Und so haben wir uns auf unsere zweieinhalb Stündige reise durch Old Montreal gemacht, wobei wir viel über die Geschichte von Montreal gelernt haben. Zum Beispiel dass Montreal eine richtige Multikulti Stadt ist, mit Einwanderern aus allen Teilen der Welt. Und dass man in Chinatown überall koscher essen kann, weil sich die Chinesen und die Juden früher das gleiche Viertel geteilt haben. Oder dass es im Osten von Montreal – dem französischen Teil – viele Menschen mit irischen Namen gibt, die gar kein englisch können.
Mit all diesen Informationen hat man wieder einen ganz anderen Blick auf die Stadt und so hat sich die Tour trotz des schlechten Wetters auf jeden Fall gelohnt.

Heute bin ich dann relativ früh aufgestanden weil ich doch noch etwas von Montreal sehen wollte. Und vor allem wollte ich eine weitere Spezialität probieren, den Montreal Bagel.
Und so habe ich um 9 Uhr ausgecheckt, meinen Rucksack im Hostel deponiert und mich auf den Weg zur Bushaltestelle gemacht. Da hat es natürlich grad angefangen zu schneien

Als ich dann 10 Minuten später bei meinem Ziel – beim St-Viateur Bagel angekommen bin, hat es schon so ausgesehen

Mal schauen ob das noch was wird mit dem Olympia Stadion…den Aussichtsturm kann ich mir auf jeden Fall sparen.
Nichts desto trotz lasse ich mir meinen Bagel, der wirklich superlecker ist, schmecken

Anschliessend habe ich mich in den Bus Richtung Olympia Stadion gesetzt und bin auch bei der entsprechenden Station ausgestiegen. Jedoch musste ich mir eingestehen, dass es bei dem Schneegestöber nicht wirklich viel Sinn macht und so bin ich wieder zurück zum Hostel.
Wenn ich da schon gewusst hätte, was mich später am Tag noch erwarten wird…

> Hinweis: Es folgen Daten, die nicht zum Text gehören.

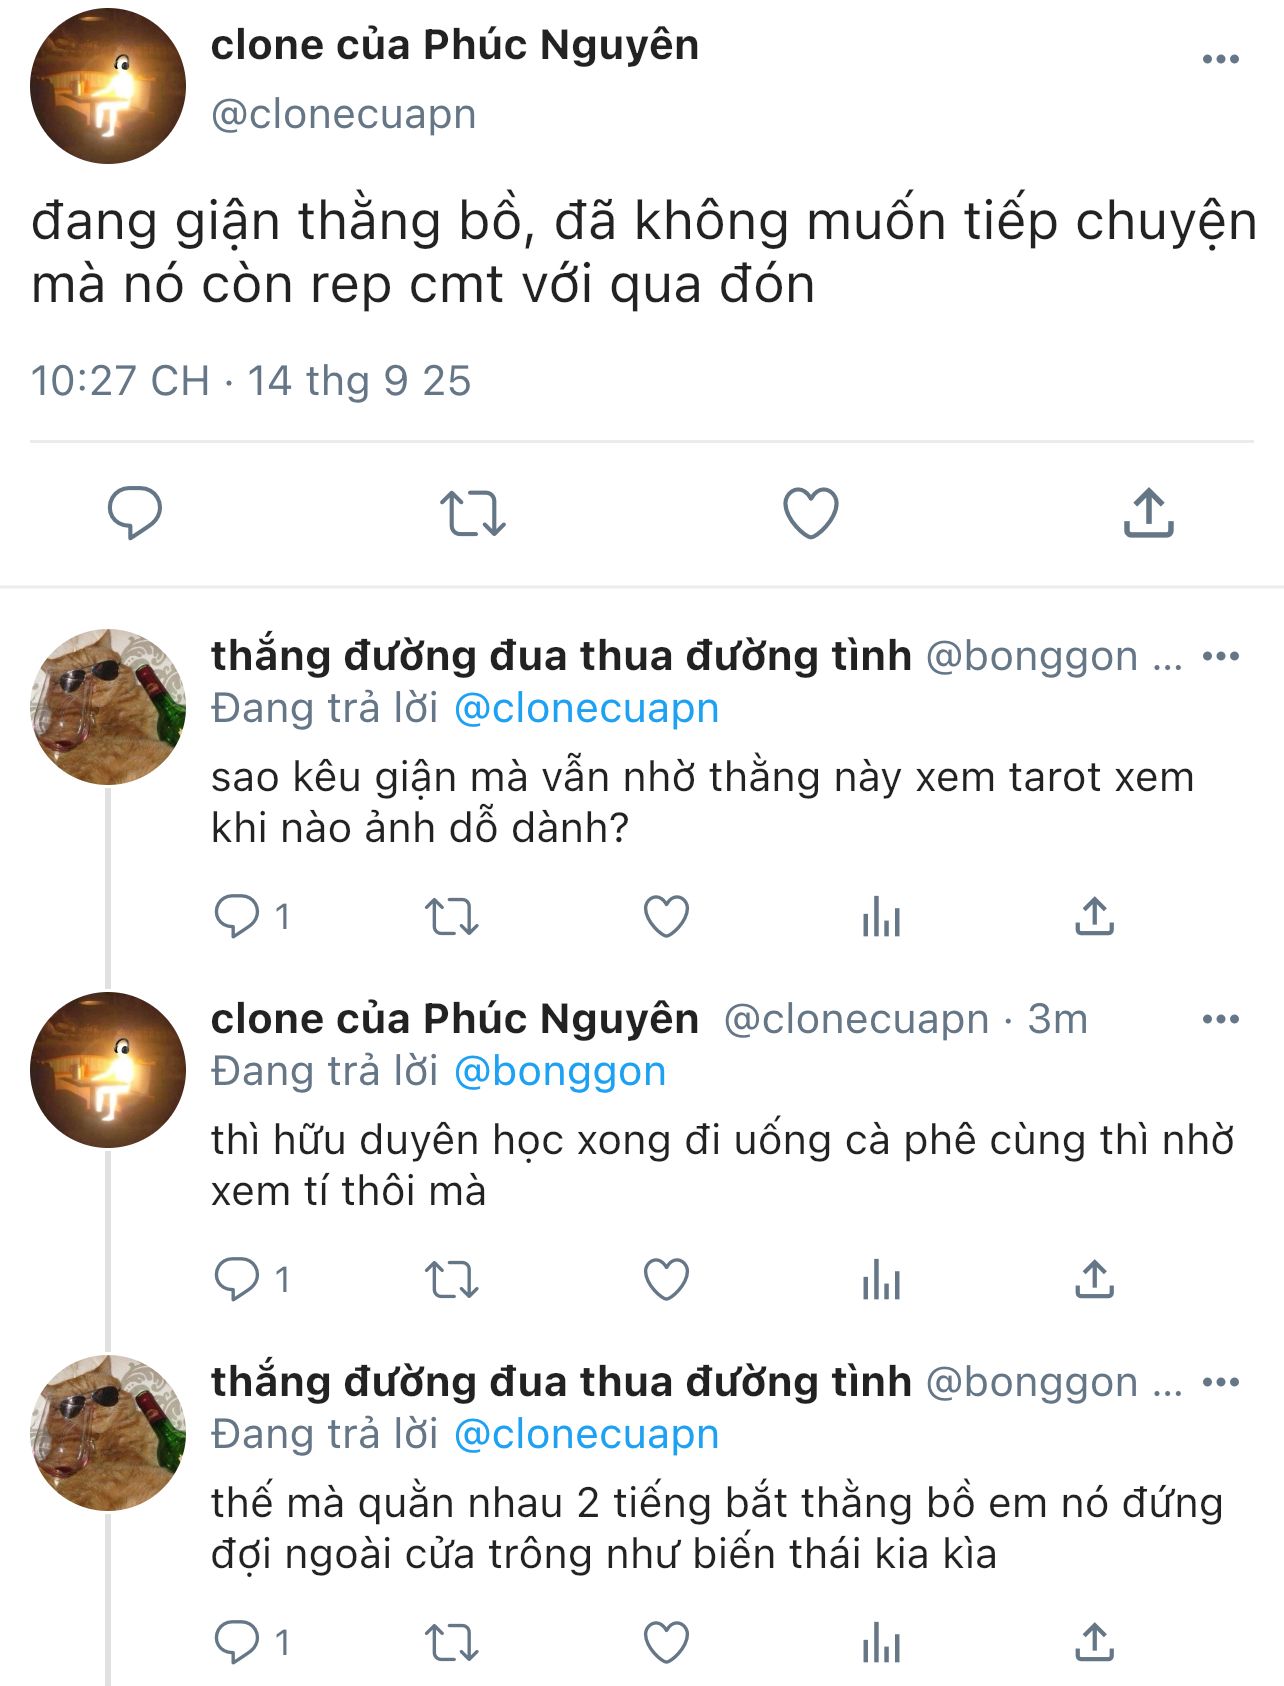The width and height of the screenshot is (1284, 1686).
Task: View analytics on the biến thái reply
Action: (x=881, y=1642)
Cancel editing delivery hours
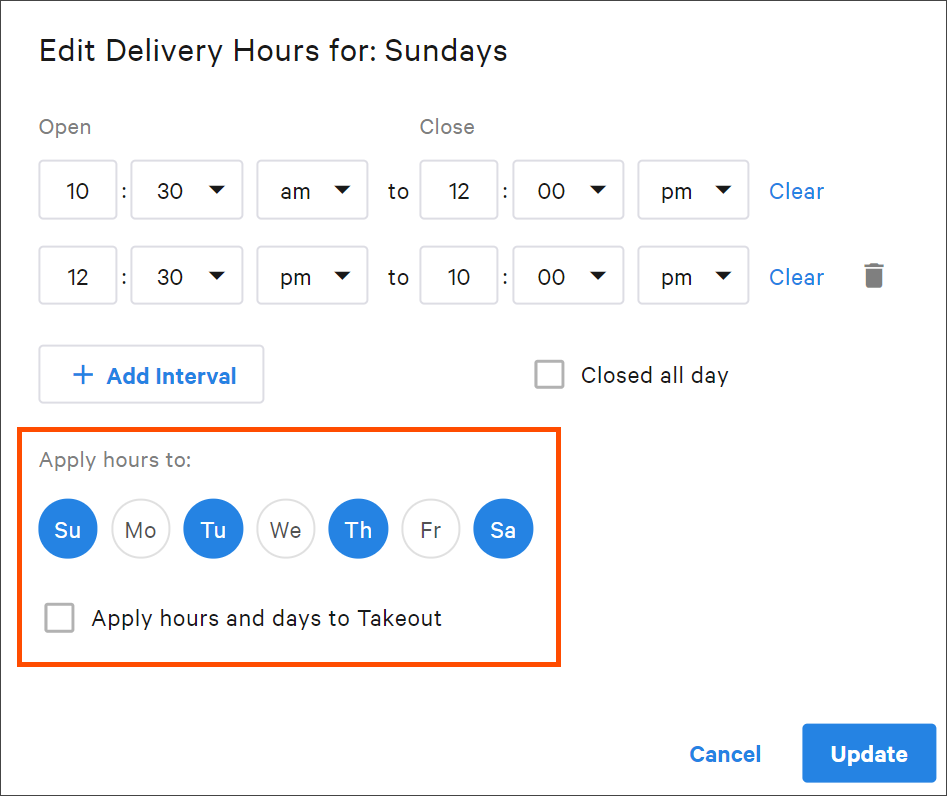 pyautogui.click(x=725, y=754)
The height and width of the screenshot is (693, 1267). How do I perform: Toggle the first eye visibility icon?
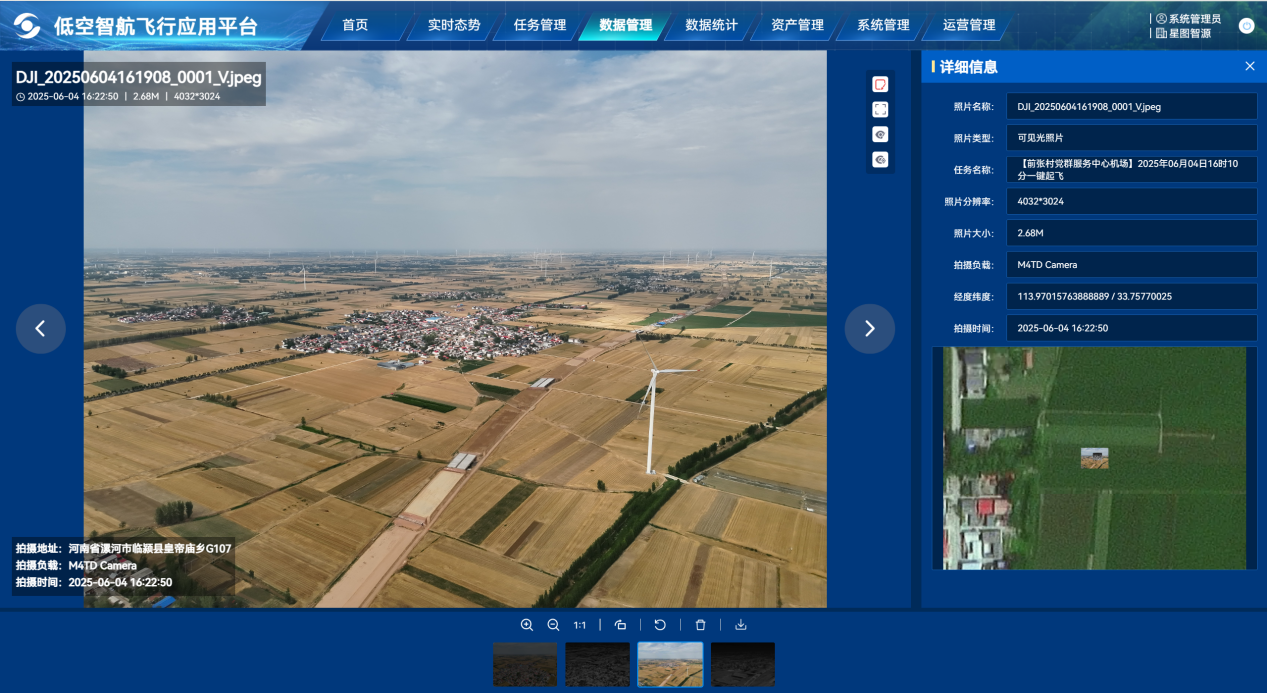[x=880, y=134]
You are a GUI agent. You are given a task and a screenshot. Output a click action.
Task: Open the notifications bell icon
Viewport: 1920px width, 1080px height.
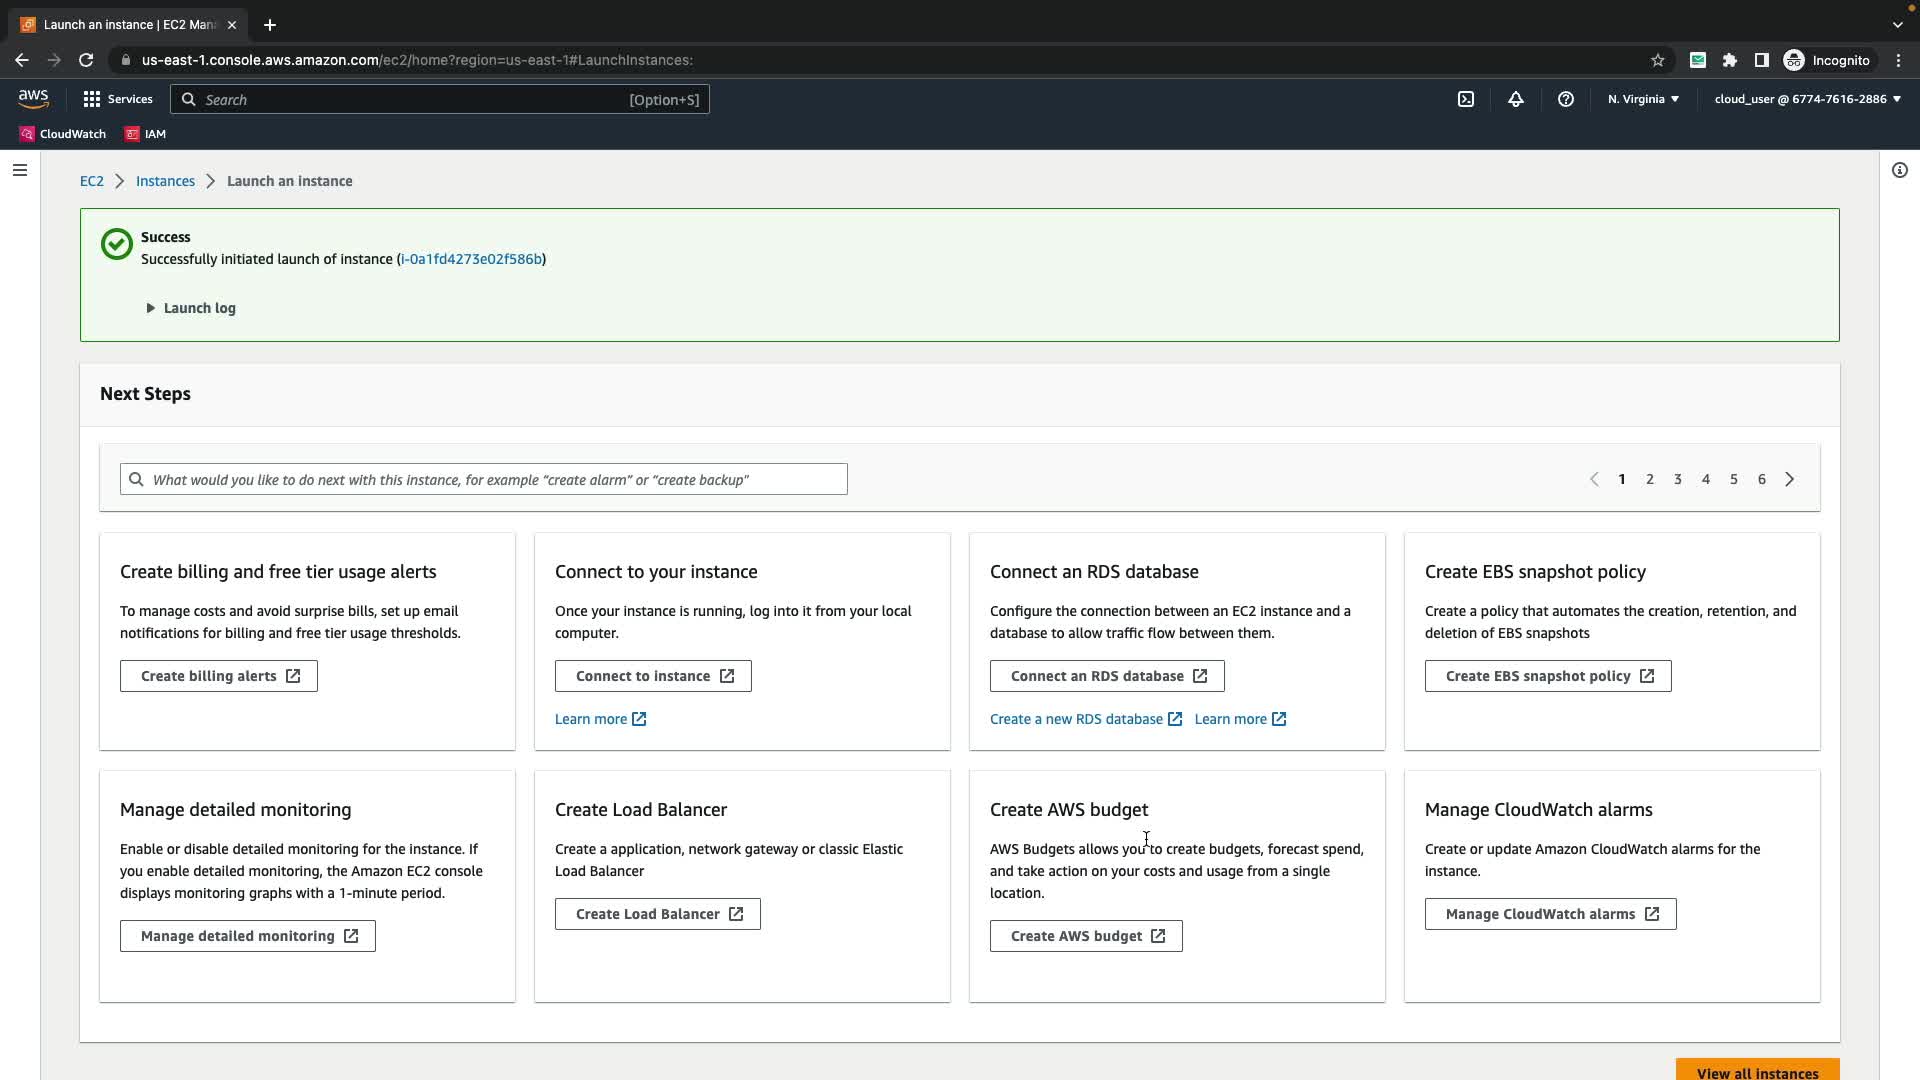coord(1516,99)
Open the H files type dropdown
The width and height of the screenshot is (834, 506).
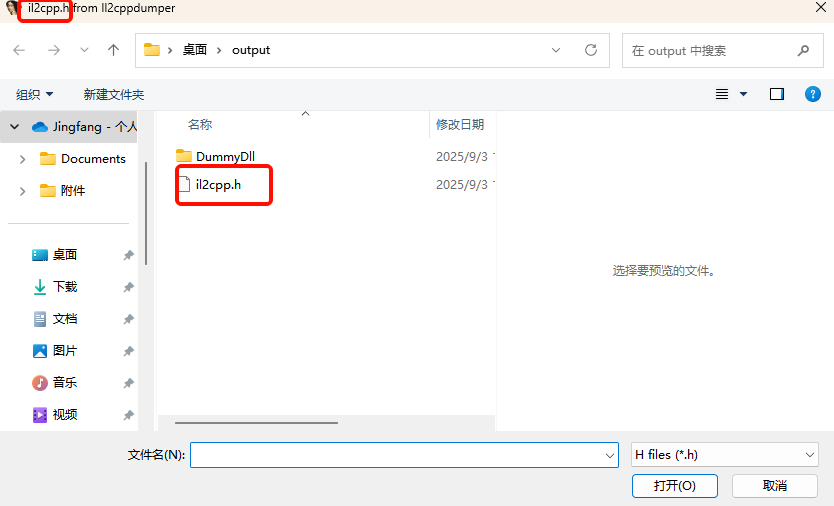pyautogui.click(x=725, y=454)
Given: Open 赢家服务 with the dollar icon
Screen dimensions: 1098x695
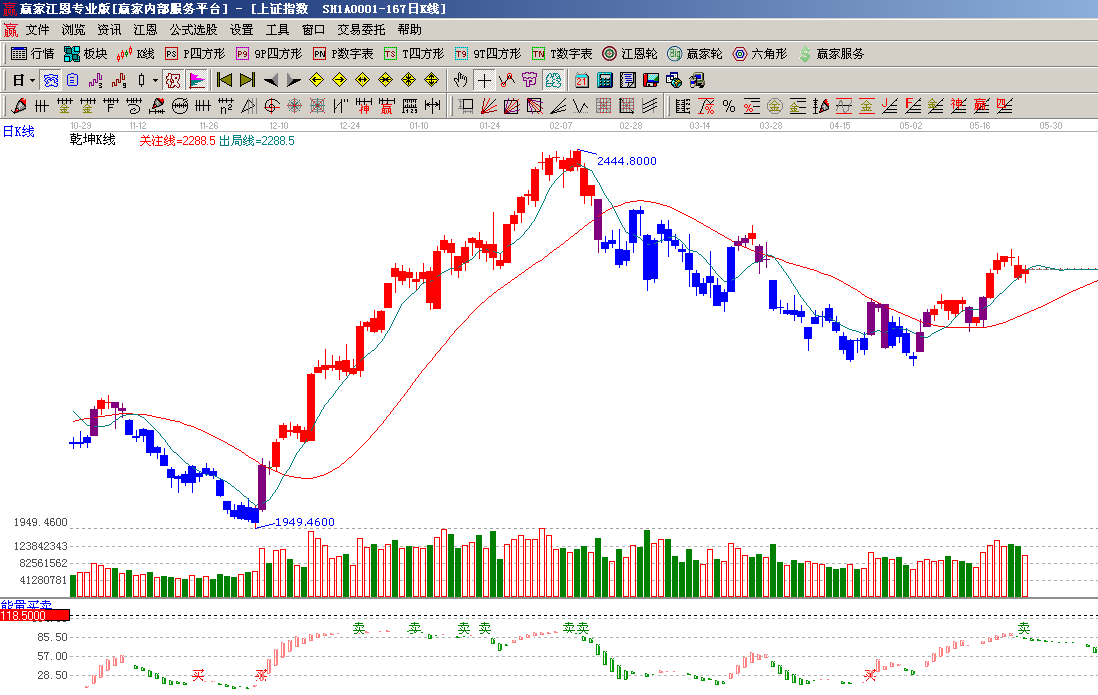Looking at the screenshot, I should coord(830,54).
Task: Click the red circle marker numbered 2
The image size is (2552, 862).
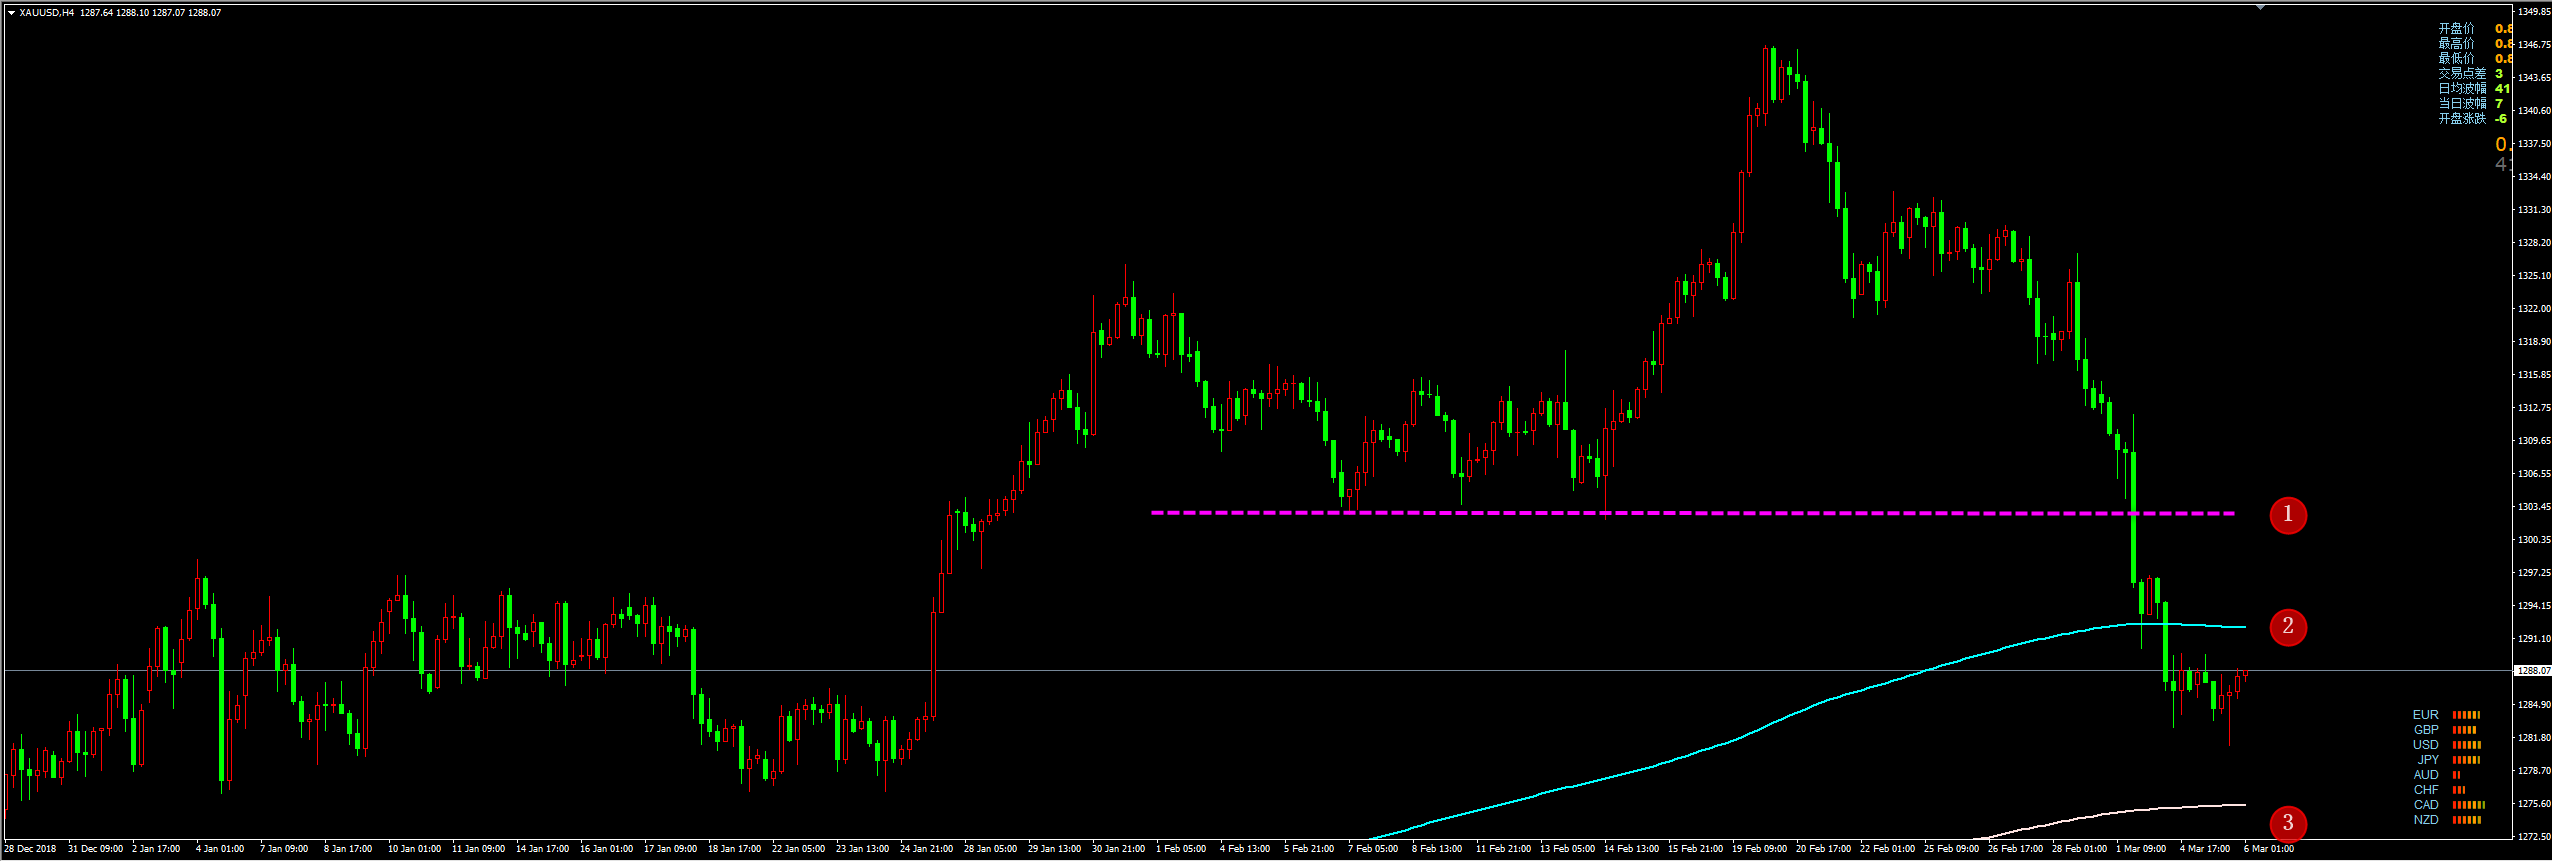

Um 15 Uhr ist dann mein Bus Richtung Quebec losgefahren und dort sind wir dann vier Stunden später – mit einer Stunde Verspätung – angekommen und es hatte noch mehr Schnee.
Als ich den Busbahnhof verlassen habe hat es mir zuerst einmal eine Ladung Schnee ins Gesicht geweht und das war der Moment wo ich mich für ein Taxi entschieden habe, anstatt den 15 minütigen Weg zu laufen.
Im Auberge de Jeunesse Maeva, meiner Unterkunft für die nächsten zwei Tage wurde ich superfreundlich Empfangen von Roberto und habe mich gleich wohl gefühlt. Nachdem ich mich kurz eingerichtet habe, bin ich noch was essen gegangen – irgendwie schreibe ich sehr oft übers essen 😀 – und habe mich anschliessend wieder zurück zum Hostel gekämpft – ja gekämpft

Ich kann mich nicht erinnern, wann ich das letzte Mal durch so hoch gelegenen Schnee gelaufen bin.
Meinen Plänen zieht es zwar ein wenig einen Strich durch die Rechnung und trotzdem ist es schön und ich geniesse den Schnee. Es gibt Kanada einfach so das gewisse Etwas, wie man es sich eben so vorstellt.